We often hear about misconfigured Amazon S3 buckets exposing sensitive business and customer data, but there’s another present danger: Magecart attackers have been exploiting them to inject payment card skimming scripts into websites.

Magecart unsecured S3 buckets

The problem with unsecured Amazon S3 buckets

“Amazon Simple Storage Service (S3) provides the ability to store and serve static content from Amazon’s cloud. Businesses use S3 to store server backups, company documents, web logs, and publicly visible content such as web site images and PDF documents,” Will Vandevanter, Security Researcher at Rapid7, explains.

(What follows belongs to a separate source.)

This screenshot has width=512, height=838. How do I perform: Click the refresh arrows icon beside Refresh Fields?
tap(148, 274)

Files within S3 are organized into “buckets”, which get assigned and can be accessed through a predictable URL. If a bucket is public and no access controls have been set up, anyone with an Amazon Web Services account can read or write content to them.

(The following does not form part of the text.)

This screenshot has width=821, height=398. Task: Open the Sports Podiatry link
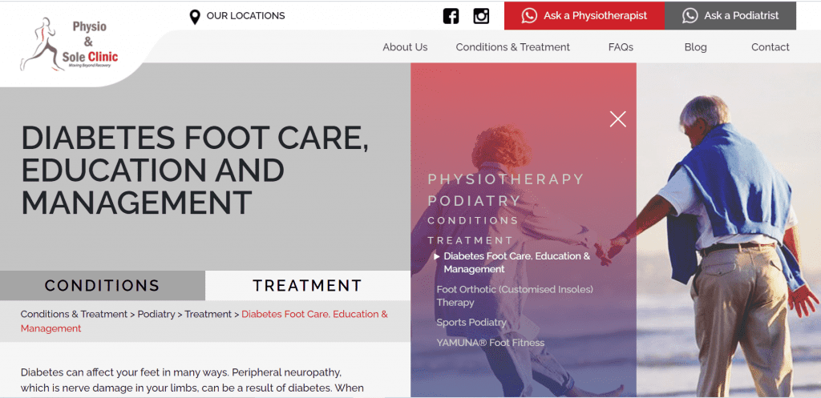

(By default, all newly created S3 buckets are configured to be private.)

Magecart’s new approach

According to RiskIQ researchers, a Magecart group has been automatically scanning Amazon S3 for unsecured buckets since early April 2019.

When they find one that is misconfigured to allow anyone to view and edit the files it contains, they search for JavaScript files, download them, add their skimming code to the bottom, and overwrite the script on the bucket.

Since they started, they have managed to compromise a huge number of S3 buckets, impacting over 17,000 domains, including some websites in Alexa’s top 2,000 most visited sites.

“The actors used this technique to cast as wide a net as possible, but many of the compromised scripts do not load on payment pages. However, the ease of compromise that comes from finding public S3 buckets means that even if only a fraction of their skimmer injections returns payment data, it will be worth it; they will have a substantial return on investment,” RiskIQ’s Yonathan Klijnsma pointed out.

“Perhaps most importantly, the widespread nature of this attack illustrates just how easy it is to compromise a vast quantity of websites at once with scripts stored in misconfigured S3 buckets.”

Advice for admins: Prevention and mitigation

Klijnsma advised Amazon S3 users to secure their buckets and files by using several mechanisms for access control (whitelisting, limiting write permissions, blocking access) and to check whether their buckets have already been compromised by checking logs and file modification timestamps.

RiskIQ has provided a list of malicious domains to which the stolen payment data is sent to, but noted that it’s sure to expand as new domains are detected.

Those whose buckets have been compromised should first secure them and then clean them, or set up new, secured ones.

“Customers can also enable versioning on their buckets to “roll back” objects to a known good version,” Klijnsma says, and advises administrators to check out Amazon’s guide for securing S3 buckets and files stored in them.